La spesa per cultura fra le più basse d’Europa. Si perde interesse per l’ambiente
Nel 2019, la spesa pubblica per cultura e paesaggio resta tra le più basse d’Europa in rapporto al PIL (0,4% contro una media Ue-27 dello 0,6%). Per la drastica riduzione delle attività economiche e domestiche, diminuiscono nettamente nel 2020 sia le emissioni di CO2 e di altri gas climalteranti (o gas effetto serra) che di rifiuti urbani. La CO2 prodotta per abitante pesa “solo” 6,6 tonnellate. Mentre ognuno di noi ha prodotto “appena” 487 chili di immondizia. Intanto, gli effetti dei cambiamenti climatici sono sempre più evidenti nell’aumento delle temperature medie e nella riduzione delle precipitazioni. Eppure i livelli di preoccupazione per l’ambiente sono in calo. Nel 2021 il livello di interesse per queste tematiche torna a quello registrato nel 2018 (66,6%).

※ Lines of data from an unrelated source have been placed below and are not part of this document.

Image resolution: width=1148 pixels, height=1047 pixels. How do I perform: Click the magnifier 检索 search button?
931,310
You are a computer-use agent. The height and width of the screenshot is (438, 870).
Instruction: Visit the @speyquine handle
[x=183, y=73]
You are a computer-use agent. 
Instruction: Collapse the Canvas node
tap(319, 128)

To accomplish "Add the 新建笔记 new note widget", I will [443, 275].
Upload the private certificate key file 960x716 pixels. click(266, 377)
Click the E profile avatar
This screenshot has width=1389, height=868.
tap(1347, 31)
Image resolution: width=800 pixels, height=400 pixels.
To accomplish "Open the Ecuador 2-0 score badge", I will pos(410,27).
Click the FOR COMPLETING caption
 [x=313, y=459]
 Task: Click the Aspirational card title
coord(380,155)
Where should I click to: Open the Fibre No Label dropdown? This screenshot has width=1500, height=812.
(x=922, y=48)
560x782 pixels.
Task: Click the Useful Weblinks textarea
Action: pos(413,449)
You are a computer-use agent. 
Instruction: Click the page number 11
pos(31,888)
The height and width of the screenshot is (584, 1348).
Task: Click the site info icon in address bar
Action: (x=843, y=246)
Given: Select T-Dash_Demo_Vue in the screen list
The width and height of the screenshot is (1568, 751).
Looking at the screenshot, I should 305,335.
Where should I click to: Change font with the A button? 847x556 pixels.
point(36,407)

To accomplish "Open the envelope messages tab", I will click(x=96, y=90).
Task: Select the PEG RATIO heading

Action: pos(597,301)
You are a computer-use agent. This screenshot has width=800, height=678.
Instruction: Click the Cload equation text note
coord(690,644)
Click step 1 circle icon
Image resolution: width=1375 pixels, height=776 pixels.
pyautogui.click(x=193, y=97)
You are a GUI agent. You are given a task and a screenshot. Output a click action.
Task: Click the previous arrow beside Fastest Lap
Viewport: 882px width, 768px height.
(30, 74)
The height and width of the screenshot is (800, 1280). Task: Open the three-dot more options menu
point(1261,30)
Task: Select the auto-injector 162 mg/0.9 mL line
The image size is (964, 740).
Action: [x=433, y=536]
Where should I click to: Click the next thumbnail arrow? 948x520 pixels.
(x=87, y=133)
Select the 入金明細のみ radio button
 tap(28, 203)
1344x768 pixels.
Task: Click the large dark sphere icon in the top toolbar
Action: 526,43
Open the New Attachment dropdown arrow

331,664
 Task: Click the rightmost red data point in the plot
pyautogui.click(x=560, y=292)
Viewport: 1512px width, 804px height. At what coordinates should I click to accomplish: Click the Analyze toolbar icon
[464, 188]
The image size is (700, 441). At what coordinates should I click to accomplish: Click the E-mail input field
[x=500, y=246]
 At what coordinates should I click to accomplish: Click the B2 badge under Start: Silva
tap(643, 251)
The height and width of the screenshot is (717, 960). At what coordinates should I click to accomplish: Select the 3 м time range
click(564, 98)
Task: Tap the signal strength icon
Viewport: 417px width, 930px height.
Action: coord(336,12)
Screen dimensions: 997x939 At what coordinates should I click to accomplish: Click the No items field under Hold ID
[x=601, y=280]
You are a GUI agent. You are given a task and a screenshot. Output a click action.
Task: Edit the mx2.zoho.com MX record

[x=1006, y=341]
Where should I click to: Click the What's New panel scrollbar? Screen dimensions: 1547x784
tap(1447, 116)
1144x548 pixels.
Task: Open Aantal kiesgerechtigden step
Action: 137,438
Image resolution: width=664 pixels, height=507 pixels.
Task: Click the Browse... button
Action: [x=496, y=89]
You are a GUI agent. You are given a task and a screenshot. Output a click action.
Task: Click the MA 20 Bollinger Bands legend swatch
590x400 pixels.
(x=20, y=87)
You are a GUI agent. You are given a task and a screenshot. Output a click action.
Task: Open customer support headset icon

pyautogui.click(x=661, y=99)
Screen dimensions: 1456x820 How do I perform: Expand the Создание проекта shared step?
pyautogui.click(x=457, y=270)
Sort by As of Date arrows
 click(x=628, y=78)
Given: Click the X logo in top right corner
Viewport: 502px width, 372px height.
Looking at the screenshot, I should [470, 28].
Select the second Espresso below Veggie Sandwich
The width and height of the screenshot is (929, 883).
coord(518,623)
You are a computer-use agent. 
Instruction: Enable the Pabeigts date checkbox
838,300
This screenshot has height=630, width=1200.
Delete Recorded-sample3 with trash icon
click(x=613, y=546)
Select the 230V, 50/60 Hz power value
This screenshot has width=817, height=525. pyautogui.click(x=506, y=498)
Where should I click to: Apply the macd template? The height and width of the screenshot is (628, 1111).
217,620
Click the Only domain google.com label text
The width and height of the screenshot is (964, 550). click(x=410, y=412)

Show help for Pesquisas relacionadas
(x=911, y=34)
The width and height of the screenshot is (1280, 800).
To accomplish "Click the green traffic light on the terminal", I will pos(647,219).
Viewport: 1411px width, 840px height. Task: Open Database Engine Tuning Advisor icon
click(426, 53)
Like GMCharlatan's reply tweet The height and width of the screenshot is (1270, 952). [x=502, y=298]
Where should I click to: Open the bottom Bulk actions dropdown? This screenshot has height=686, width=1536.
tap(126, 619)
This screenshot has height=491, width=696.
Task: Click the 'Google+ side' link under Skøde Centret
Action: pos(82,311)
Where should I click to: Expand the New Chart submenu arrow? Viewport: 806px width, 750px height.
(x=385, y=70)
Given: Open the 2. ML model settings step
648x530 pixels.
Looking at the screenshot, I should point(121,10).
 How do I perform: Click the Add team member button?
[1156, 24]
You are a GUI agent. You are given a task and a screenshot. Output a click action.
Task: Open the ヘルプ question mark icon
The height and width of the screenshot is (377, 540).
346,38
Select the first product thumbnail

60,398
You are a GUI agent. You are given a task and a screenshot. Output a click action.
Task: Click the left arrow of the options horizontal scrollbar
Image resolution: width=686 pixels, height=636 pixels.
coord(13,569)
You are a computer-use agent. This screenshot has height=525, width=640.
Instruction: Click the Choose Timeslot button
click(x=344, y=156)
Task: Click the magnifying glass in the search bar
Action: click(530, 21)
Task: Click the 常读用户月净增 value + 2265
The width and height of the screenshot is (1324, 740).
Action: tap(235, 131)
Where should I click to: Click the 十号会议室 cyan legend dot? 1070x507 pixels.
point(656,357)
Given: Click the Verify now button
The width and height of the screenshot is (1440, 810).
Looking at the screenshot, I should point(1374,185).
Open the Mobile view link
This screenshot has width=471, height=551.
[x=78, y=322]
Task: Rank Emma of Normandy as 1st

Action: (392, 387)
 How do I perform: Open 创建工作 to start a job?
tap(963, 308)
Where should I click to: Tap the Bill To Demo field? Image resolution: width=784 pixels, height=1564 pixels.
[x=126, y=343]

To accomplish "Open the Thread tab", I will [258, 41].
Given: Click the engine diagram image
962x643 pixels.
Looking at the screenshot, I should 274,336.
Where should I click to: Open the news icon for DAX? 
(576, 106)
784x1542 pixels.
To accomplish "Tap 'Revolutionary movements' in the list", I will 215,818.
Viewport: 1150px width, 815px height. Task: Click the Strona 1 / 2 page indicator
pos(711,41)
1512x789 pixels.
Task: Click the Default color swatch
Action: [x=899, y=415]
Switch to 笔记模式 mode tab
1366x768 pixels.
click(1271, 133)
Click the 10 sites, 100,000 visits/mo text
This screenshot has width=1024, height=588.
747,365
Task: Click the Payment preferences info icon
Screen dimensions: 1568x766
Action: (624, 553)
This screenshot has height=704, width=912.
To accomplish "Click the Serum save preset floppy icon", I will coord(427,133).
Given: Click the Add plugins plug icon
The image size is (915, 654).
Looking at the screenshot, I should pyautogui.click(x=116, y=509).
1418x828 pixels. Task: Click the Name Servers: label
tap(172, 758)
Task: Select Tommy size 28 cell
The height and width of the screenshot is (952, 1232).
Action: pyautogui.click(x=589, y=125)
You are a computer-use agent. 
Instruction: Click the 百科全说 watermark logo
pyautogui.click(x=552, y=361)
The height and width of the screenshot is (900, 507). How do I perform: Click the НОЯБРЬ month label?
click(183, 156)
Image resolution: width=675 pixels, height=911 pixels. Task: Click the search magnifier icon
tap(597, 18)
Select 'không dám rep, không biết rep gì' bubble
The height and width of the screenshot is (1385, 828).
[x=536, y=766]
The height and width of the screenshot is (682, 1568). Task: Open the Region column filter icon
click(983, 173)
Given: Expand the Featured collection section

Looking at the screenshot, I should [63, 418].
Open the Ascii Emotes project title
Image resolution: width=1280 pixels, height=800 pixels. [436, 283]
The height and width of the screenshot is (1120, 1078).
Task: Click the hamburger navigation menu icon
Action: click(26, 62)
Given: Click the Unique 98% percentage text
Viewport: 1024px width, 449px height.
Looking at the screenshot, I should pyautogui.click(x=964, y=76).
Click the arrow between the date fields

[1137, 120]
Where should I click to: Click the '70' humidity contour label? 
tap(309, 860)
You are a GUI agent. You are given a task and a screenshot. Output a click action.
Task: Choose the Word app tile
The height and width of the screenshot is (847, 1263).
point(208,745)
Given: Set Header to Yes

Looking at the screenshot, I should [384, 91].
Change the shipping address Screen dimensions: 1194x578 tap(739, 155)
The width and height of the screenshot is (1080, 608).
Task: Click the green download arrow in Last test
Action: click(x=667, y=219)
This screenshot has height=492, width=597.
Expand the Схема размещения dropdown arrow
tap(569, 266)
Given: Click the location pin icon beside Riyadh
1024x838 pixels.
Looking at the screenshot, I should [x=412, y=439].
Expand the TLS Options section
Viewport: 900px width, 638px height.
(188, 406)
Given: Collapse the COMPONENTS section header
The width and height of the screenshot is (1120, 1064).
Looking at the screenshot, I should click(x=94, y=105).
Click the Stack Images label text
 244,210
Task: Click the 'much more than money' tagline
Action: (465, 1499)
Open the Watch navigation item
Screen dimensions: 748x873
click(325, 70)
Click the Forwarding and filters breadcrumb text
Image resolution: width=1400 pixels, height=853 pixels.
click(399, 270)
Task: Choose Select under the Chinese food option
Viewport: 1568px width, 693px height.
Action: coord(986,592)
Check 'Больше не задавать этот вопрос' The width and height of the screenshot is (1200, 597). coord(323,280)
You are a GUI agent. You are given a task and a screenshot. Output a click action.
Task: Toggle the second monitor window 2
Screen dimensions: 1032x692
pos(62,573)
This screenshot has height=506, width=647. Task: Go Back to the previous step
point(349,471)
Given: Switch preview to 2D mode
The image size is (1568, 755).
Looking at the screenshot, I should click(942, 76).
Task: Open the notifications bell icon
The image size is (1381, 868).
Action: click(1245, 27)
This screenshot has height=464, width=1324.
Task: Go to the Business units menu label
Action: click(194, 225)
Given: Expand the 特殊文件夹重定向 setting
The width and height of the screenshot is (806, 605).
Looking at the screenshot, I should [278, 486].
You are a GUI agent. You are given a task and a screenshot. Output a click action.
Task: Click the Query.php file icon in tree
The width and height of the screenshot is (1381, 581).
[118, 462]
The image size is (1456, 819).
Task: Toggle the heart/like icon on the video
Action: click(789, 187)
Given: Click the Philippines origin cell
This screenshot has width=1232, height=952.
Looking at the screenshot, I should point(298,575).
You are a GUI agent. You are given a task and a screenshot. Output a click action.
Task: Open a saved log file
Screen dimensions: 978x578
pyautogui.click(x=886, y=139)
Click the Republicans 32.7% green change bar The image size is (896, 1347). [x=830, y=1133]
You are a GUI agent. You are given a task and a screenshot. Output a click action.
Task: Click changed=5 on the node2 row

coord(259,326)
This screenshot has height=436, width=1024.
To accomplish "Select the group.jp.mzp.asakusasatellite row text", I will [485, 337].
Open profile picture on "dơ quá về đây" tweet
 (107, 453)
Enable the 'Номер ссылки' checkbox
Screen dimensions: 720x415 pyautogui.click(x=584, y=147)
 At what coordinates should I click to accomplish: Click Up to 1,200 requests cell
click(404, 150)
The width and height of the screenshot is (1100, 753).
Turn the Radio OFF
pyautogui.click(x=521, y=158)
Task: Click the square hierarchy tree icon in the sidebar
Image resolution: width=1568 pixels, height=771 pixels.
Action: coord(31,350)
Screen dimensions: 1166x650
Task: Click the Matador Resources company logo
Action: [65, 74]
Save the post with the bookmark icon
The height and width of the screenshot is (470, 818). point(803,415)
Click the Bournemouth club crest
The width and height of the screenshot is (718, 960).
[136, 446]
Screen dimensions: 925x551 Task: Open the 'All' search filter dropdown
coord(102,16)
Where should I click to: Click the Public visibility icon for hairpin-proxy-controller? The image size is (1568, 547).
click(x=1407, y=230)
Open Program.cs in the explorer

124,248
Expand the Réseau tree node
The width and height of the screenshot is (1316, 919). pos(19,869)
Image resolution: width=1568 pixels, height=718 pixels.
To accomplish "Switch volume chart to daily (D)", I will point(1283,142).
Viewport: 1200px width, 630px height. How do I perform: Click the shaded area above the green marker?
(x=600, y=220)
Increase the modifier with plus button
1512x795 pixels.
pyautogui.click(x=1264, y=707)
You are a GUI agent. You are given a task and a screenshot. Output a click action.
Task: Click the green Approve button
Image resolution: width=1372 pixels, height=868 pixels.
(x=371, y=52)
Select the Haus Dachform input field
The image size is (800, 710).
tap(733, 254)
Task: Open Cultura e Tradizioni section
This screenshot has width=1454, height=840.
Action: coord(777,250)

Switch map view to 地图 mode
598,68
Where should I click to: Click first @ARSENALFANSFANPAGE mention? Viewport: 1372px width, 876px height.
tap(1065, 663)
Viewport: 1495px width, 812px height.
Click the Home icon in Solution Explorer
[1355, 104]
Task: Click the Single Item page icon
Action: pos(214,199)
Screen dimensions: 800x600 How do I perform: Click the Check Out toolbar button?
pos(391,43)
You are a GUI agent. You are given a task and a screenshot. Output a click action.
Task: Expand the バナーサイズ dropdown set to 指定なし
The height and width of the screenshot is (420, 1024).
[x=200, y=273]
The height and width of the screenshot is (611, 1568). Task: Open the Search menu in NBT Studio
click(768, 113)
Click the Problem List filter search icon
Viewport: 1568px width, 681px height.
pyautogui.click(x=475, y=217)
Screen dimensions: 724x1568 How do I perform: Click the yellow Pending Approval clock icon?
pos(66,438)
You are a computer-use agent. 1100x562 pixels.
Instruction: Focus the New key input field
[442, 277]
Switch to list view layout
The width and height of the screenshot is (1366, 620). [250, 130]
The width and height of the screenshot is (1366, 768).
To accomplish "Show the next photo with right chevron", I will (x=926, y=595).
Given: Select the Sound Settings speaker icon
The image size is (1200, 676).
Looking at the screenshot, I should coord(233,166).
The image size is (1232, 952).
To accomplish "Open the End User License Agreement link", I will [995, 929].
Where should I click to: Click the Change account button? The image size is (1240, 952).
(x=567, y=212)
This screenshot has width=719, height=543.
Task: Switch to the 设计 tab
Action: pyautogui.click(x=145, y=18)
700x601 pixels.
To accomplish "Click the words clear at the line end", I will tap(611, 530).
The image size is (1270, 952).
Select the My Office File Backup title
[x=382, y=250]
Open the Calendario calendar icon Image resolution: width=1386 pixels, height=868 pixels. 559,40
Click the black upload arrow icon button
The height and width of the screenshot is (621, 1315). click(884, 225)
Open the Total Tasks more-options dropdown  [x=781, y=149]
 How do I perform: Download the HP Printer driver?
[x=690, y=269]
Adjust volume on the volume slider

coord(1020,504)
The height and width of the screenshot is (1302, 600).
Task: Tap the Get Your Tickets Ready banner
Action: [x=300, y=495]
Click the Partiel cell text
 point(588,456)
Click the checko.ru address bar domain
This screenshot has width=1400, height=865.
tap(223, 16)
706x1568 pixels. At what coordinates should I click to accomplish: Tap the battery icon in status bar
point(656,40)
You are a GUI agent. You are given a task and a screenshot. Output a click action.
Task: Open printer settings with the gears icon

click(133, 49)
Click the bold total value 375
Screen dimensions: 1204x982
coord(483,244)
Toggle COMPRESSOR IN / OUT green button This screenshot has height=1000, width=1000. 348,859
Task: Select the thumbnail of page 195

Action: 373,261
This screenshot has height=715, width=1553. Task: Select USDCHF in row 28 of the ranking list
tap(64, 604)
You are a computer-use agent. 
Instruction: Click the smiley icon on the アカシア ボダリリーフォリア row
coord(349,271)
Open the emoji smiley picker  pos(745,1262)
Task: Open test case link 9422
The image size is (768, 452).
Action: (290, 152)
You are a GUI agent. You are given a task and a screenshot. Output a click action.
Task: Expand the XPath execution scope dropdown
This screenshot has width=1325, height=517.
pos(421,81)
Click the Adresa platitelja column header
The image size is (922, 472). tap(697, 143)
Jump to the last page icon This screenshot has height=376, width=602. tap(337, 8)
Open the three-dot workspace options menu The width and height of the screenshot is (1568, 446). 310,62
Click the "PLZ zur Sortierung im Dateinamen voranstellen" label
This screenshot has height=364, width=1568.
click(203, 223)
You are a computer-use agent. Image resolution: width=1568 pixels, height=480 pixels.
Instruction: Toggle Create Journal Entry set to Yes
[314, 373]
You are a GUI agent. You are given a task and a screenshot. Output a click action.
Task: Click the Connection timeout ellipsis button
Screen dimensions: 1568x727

Innovazione: crescono gli internauti senior, ma 1 famiglia su 3 non ha pc e connessione
Cresce il numero di imprese che durante la pandemia hanno fatto ricorso all’e-commerce, soprattutto se grandi aziende; così come la disponibilità di nuove tecnologie per l’offerta di servizi online da parte dei comuni.
E le persone? Nel 2021 la quota di internauti di 11 anni e più che hanno utilizzato la Rete almeno una volta a settimana nei tre mesi precedenti l’intervista sale al 72,9%, con una crescita di oltre 6 punti percentuali rispetto al 2019. Le percentuali più alte, superiori al 90%, si registrano fra gli alunni e gli studenti, ma è fra i senior che l’uso di Internet è cresciuto di più, con +10 punti percentuali rispetto al 2019. Tra le persone di 55-59 anni gli internauti sono l’80,0%; scendono a poco meno del 50% tra quelle di 65-74 anni e al 14,7% fra chi ha 75 anni e più.
Nonostante l’accelerazione digitale, nel 2021 tre famiglie italiane su dieci non hanno ancora la disponibilità di un pc e di una connessione a Internet da casa. In circa l’8% di queste famiglie è presente almeno un minore.
Cos’è il progetto BES
“Il progetto Bes – spiega l’Istat – nasce nel 2010 per misurare il Benessere equo e sostenibile, con l’obiettivo di valutare il progresso della società non soltanto dal punto di vista economico, ma anche sociale e ambientale”. Gli indicatori economici tradizionali, primo fra tutti il PIL, sono infatti integrati con misure della qualità della vita delle persone e dell’ambiente.
A partire dal 2016, inoltre, sono stati introdotti anche gli indicatori per il monitoraggio degli obiettivi dell’Agenda 2030 sullo sviluppo sostenibile delle Nazioni Unite (Sustainable Development Goals – SDGs).